» **EXERCICES À FAIRE**:
1 - Recopiez le passage du texte sur le vin de paille qui commence par « L'affaire remonte à » et se poursuit jusqu'à « tout ce tintouin. ».
2 - Reprenez le texte sur le vin de paille là où il s'arrête, puis écrivez la suite.

» **TEXTE À LIRE**:

---------------

20 Novembre 2019
APPELLATION. En tant que Jurassien, par le père, la mère et ... saint d'esprit, je pourrais être aussi catastrophé que les vignerons du cru. Pensez ! Le Conseil d'État a rejeté la semaine dernière la requête des viticulteurs du Jura qui réclamaient l'annulation de l'Appellation d'origine contrôlée Corrèze, permettant d'utiliser la mention Vin de paille sur les bouteilles de vin ... paillé !
L'affaire remonte à 2014. À l'époque, les Jurassiens avaient obtenu du même Conseil d'État que les Corréziens ne puissent pas utiliser la mention Vin paillé. Trois ans plus tard, les vignerons de Brive avaient réussi à obtenir l'Appellation d'origine Contrôlée Corrèze, leur ouvrant le droit de produire du Vin de paille. Une AOC à nouveau attaquée par les Jurassiens. Combat perdu donc.
« Dans le c... les Jurassiens ! » Le poétique message d'un de mes amis Fous de vin et... Corrézien d'adoption, n'a évidemment pas manqué de me faire marrer... Le Vin de paille, qu'il soit du Jura ou de Corrèze, est tellement confidentiel que je ne suis pas sûr que ce combat méritait tout ce tintouin.

---------------

» **EXTRAIT DE DONNÉES**:

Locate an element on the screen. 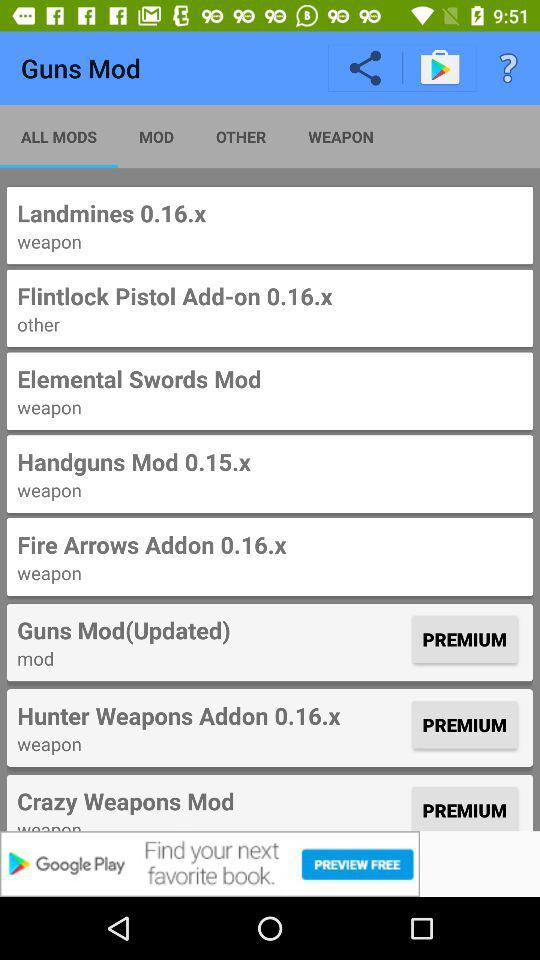 Image resolution: width=540 pixels, height=960 pixels. open google advertisement is located at coordinates (270, 863).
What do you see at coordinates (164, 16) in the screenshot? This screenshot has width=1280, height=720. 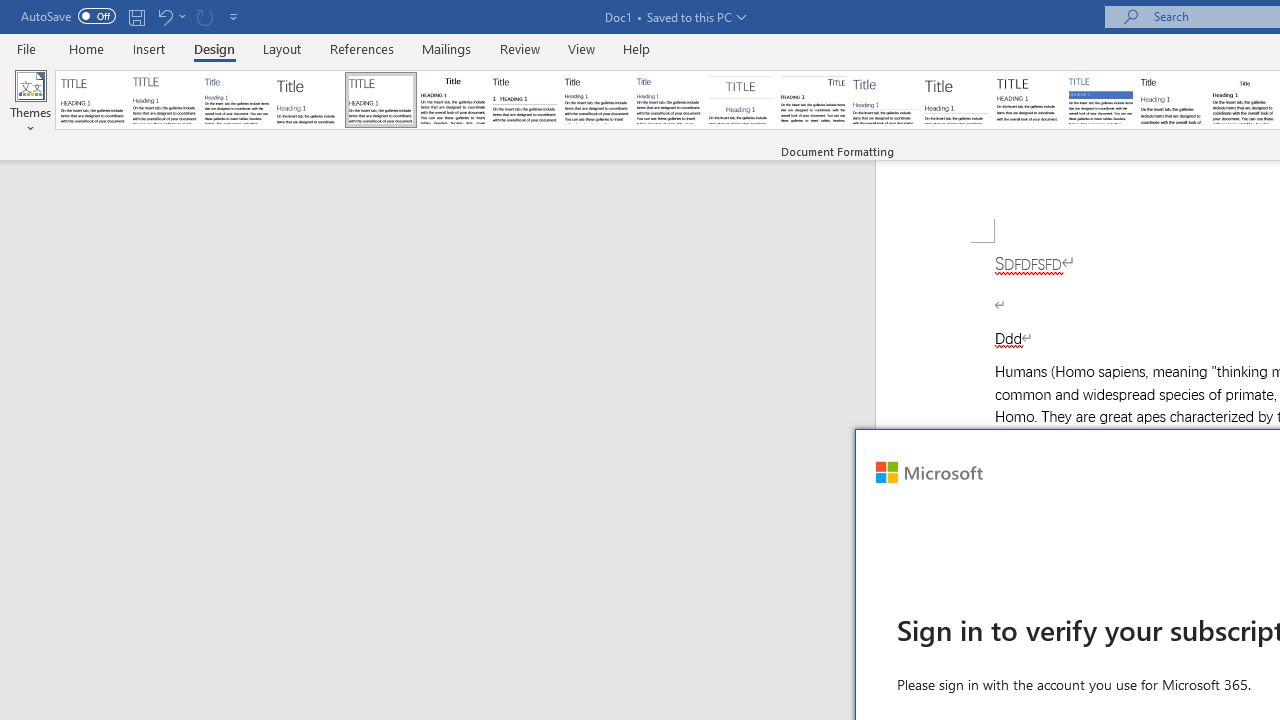 I see `'Undo Apply Quick Style Set'` at bounding box center [164, 16].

---------------

» **RÉPONSES PAR EXERCICE**:
1 -
L'affaire remonte à 2014. À l'époque, les Jurassiens avaient obtenu du même Conseil d'État que les Corréziens ne puissent pas utiliser la mention Vin paillé. Trois ans plus tard, les vignerons de Brive avaient réussi à obtenir l'Appellation d'origine Contrôlée Corrèze, leur ouvrant le droit de produire du Vin de paille. Une AOC à nouveau attaquée par les Jurassiens. Combat perdu donc.
« Dans le c... les Jurassiens ! » Le poétique message d'un de mes amis Fous de vin et... Corrézien d'adoption, n'a évidemment pas manqué de me faire marrer... Le Vin de paille, qu'il soit du Jura ou de Corrèze, est tellement confidentiel que je ne suis pas sûr que ce combat méritait tout ce tintouin.

2 -
Sachez que, de part et d'autre de Brive-la Gaillarde, une trentaine de vignerons cultivent des vignes sur une centaine d'hectares et produisent majoritairement du rouge mais aussi un Vin paillé, une appellation qui n'était pas du goût des vignerons du Jura, principaux producteurs de Vin de paille depuis la fin du XIXe siècle.
Le vin de paille ? Ben oui, tellement confidentiel que beaucoup de Français ignorent même ce que c'est. Un liquoreux. Issus de raisins passerillés, vendangés à la main et séchés pendant au moins six semaines sur des claies, autrefois en paille. Le raisin est ensuite pressé. On en sort un véritable jus de goutte, cent kilos de raisin donnant une vingtaine de litres de vin... Sans soufre ajouté, il est ensuite élevé trois ans avec un passage en fûts pendant dix-huit mois. Dans le Jura, ce sont quelque deux cent mille bouteilles de 37,5 centilitres qui sont ainsi produites contre ... cinquante mille en Corrèze.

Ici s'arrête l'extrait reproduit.